Configuring an HP GbE2c switch with SCP.

[Chris]

Hi there,

I'm brand new to Ansible and I would like to know how you would approach the following situation: I'm trying to push some configuration files to HP GbE2c L2/L3 switches that I maintain. I can access the switches using SSH but need to enter a password manually (no way to declare an authorized RSA key). From there I have access to a CISCO-like CLI to manage the configuration. I can also push a configuration file remotely using SCP, with a syntax like the following, for instance from a Linux host:

> scp config.cfg admin@switch_ip:putcfg_apply_save
Password:

which will upload file "config.cfg" to the switch, apply the new configuration and flash it to persistent memory.

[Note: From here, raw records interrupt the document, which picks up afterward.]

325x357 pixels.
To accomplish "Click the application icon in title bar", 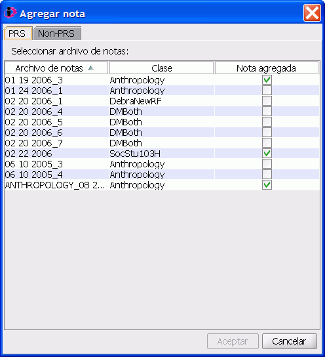I will 10,12.
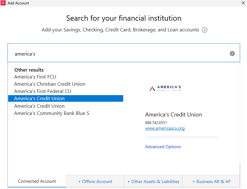Screen dimensions: 247x189
Task: Click the America's Credit Union detail heading
Action: (x=174, y=115)
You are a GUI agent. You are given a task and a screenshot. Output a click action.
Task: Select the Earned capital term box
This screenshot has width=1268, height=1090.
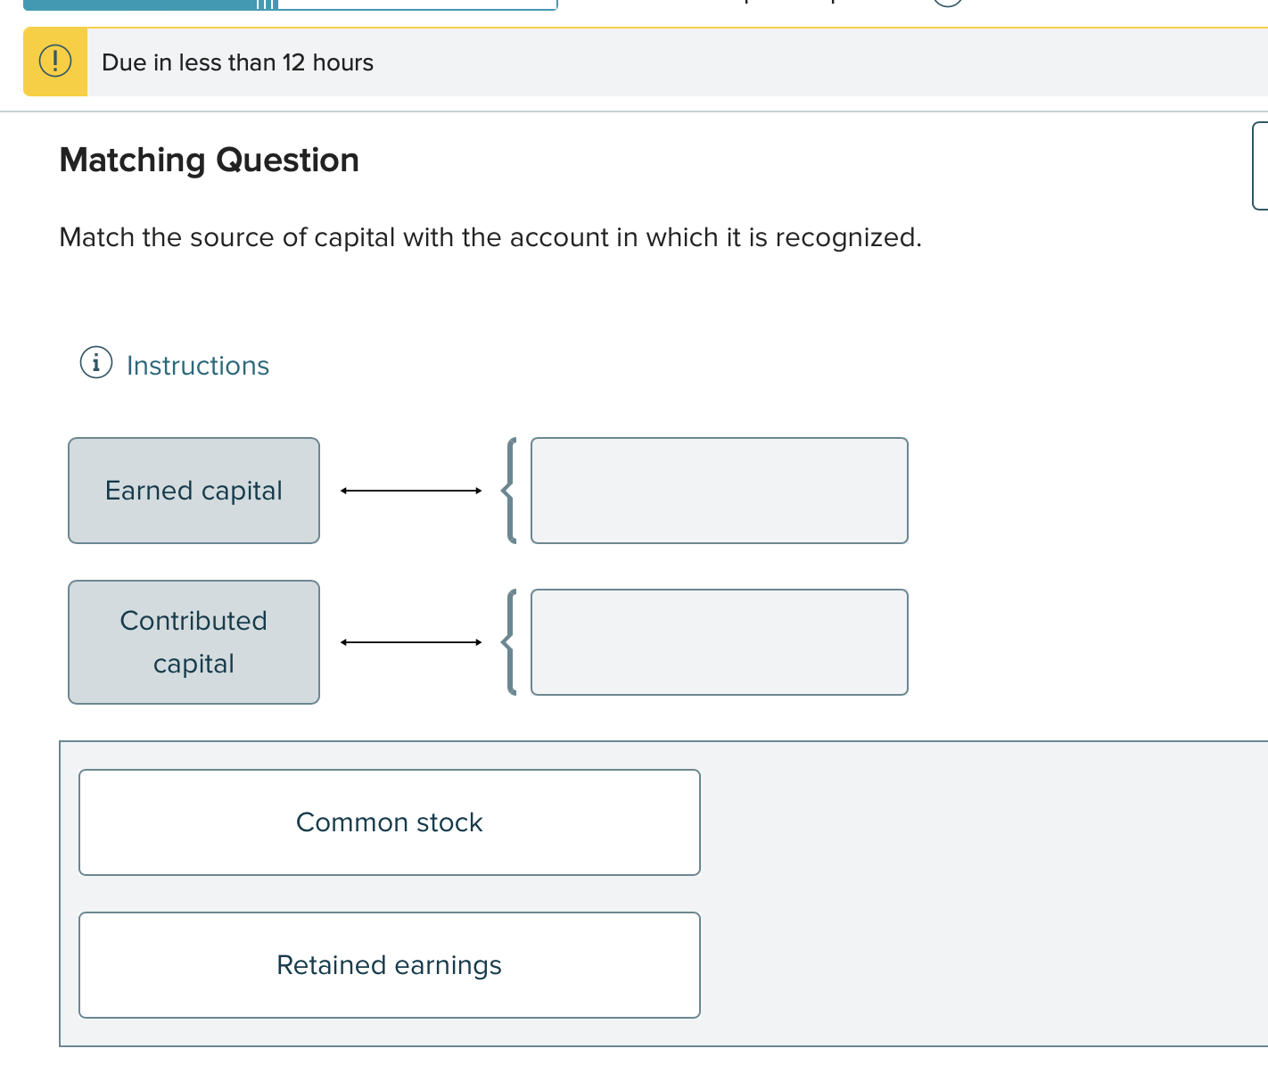point(193,491)
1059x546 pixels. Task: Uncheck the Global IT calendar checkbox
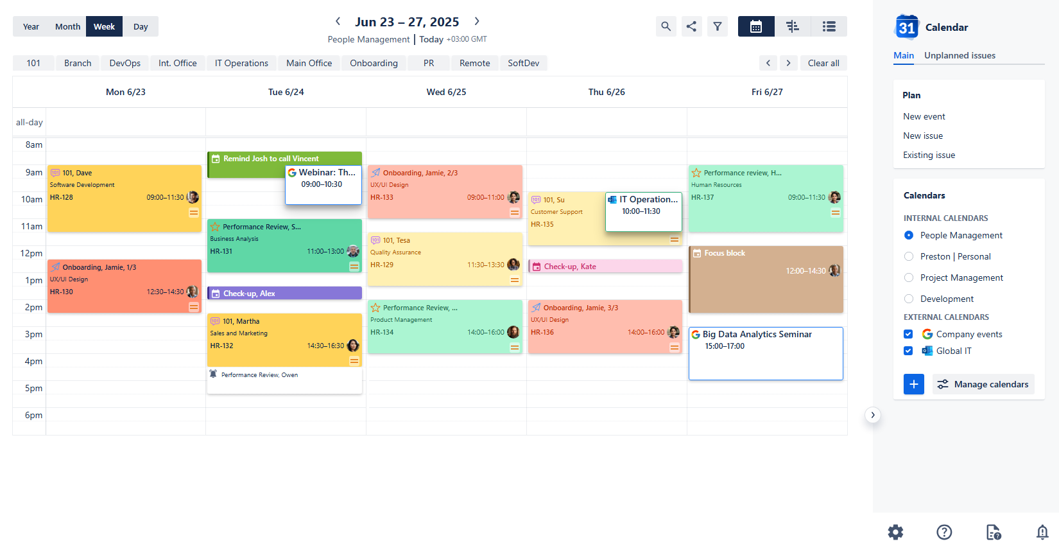[x=908, y=351]
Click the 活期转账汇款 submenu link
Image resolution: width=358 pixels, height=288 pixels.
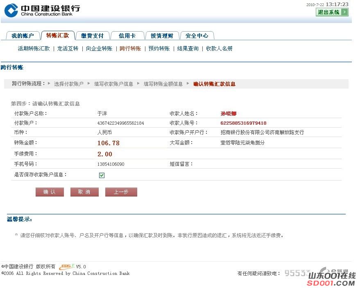point(34,48)
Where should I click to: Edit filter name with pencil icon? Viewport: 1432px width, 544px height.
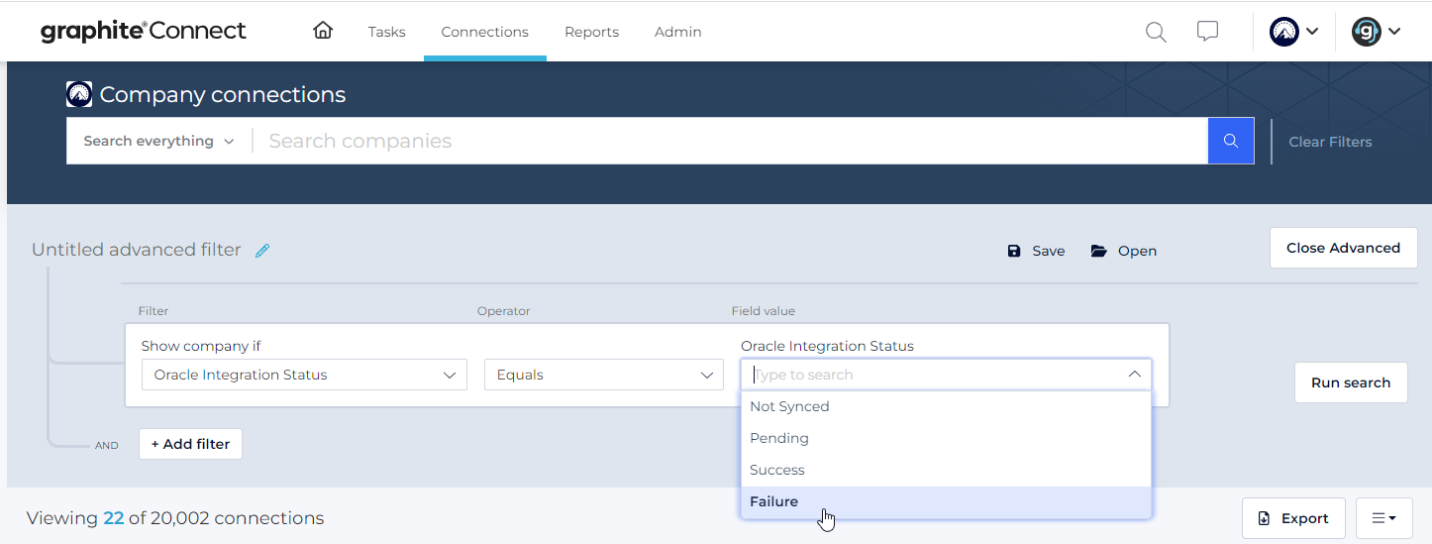click(262, 251)
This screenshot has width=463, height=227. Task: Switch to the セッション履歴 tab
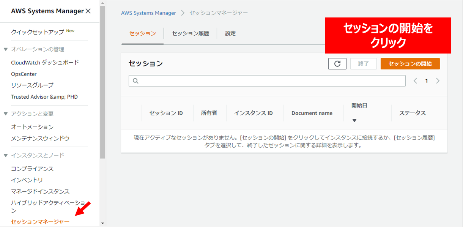click(x=190, y=33)
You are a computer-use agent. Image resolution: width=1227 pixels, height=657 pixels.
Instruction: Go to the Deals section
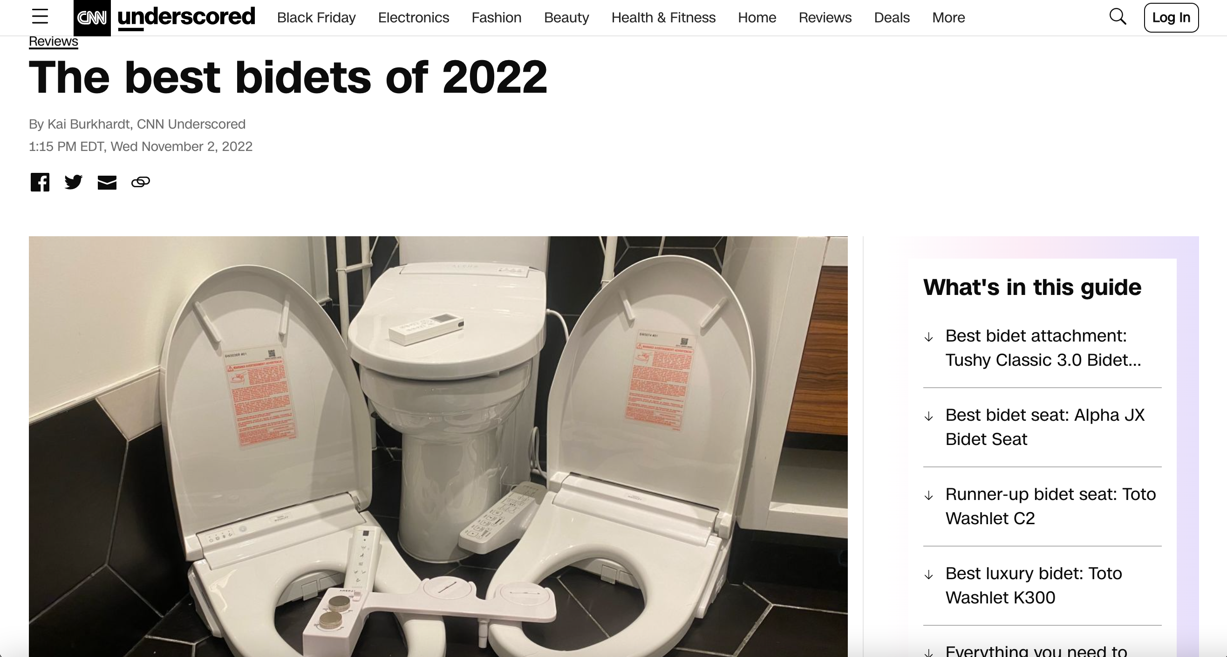(x=892, y=18)
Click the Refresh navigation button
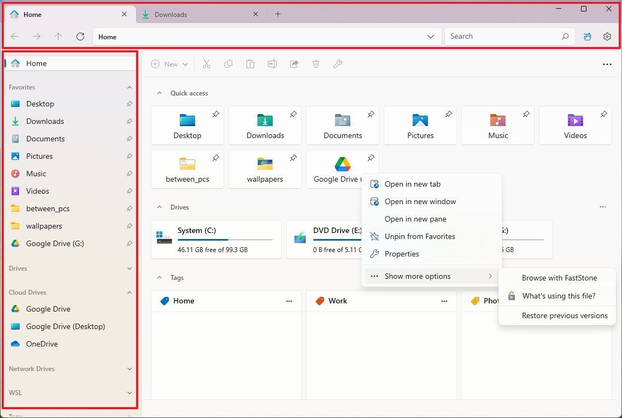622x418 pixels. click(80, 37)
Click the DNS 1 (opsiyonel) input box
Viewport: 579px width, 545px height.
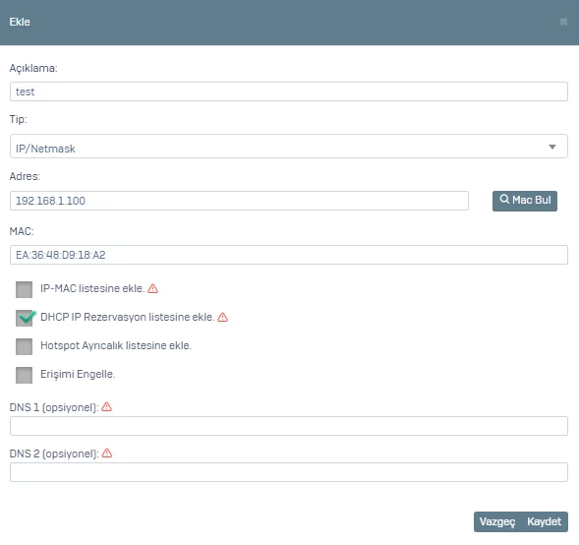pos(289,426)
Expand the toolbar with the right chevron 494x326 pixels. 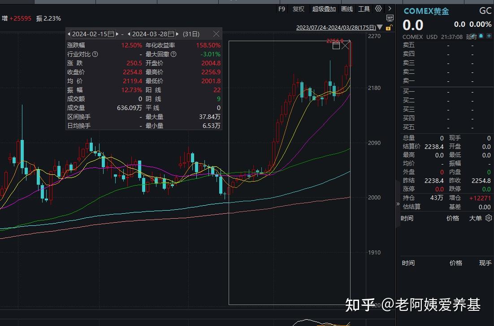(389, 8)
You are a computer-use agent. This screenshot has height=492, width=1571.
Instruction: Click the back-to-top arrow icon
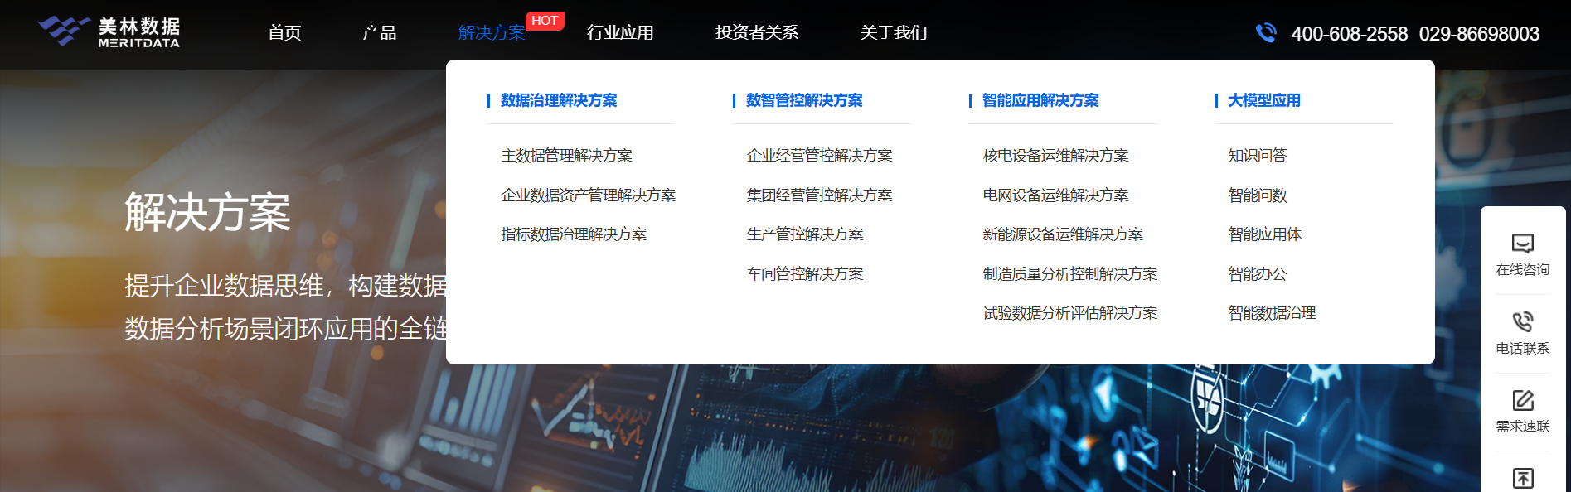click(1522, 477)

I would like to do this automatically with Ansible as I have a fairly large number of switches to manage (about 20). There are two things I need for that:
1 - A way to enter the SSH admin password automatically, like with Tcl/Tk "expect".
2 - A way to carry an scp command locally as obviously I can't execute any command on the remote system.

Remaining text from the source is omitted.